2010年、中国のGDPが日本を抜いて世界第二位に。2012年の島をめぐる問題、2020年の新型コロナウイルスの日本での初確認でも、中国への風向きは厳しさを増すばかり。ニュース現場では今年3月、中国の赤十字社にあたる中国紅十字会によるウクライナへの人道支援の話題すら、採用の可否を決められなかった。日本が中国侵略をしたこともなかったかのような昨今の日本メディアによる中国報道は「相互誤解」を招く一因で、深く懸念する。今こそ50年前に周恩来総理が呼びかけた「小異を残して大同につく」精神に立ち戻るべきではないか。また周総理のように、心ある交流で周囲をどんどん味方につけられる指導者が必要なのではないか。そう憂えることも多いが、各地で日中交流が続いているのは「一筋の希望の光」と思う。

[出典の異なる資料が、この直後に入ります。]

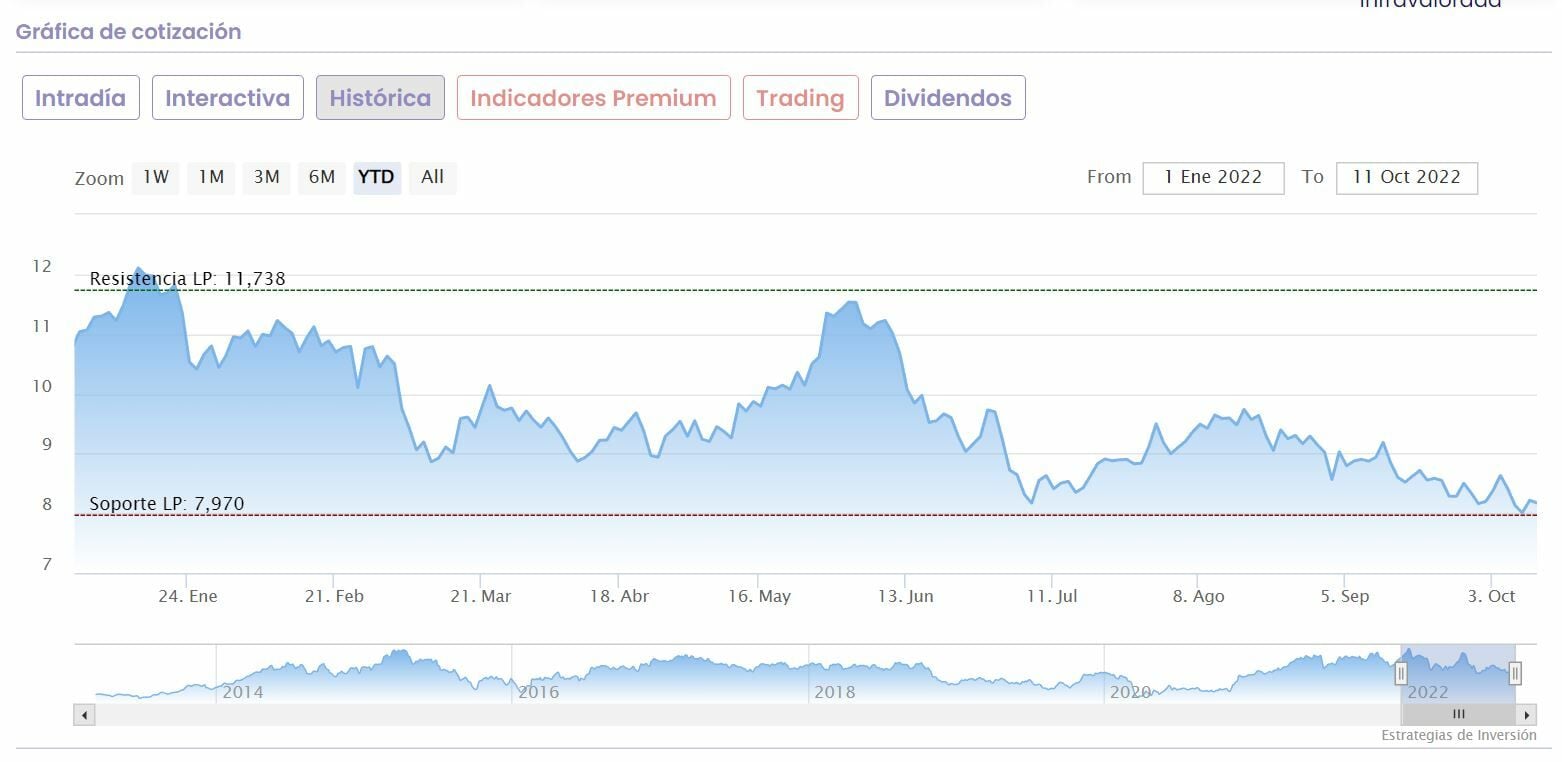Image resolution: width=1562 pixels, height=762 pixels.
Task: Show the Dividendos tab
Action: click(948, 98)
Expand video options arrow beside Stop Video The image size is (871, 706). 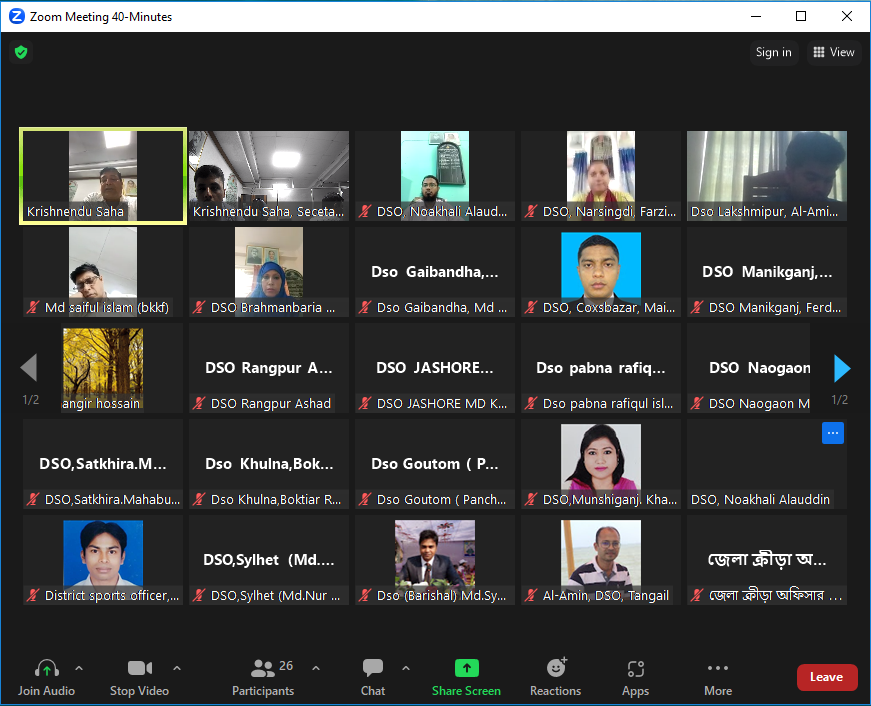pyautogui.click(x=177, y=668)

中国語通訳として第一線で活躍し、後進の育成にも努めたことが高く評価され、今年6月、JACI(日本会議通訳者協会)より特別功労賞を授与された。今は『周恩来の足跡』(四川人民出版社)の翻訳を終え、自叙伝を執筆中だ。生涯の友である中国語を活かし、自らもなすべきことを果たしていきたい。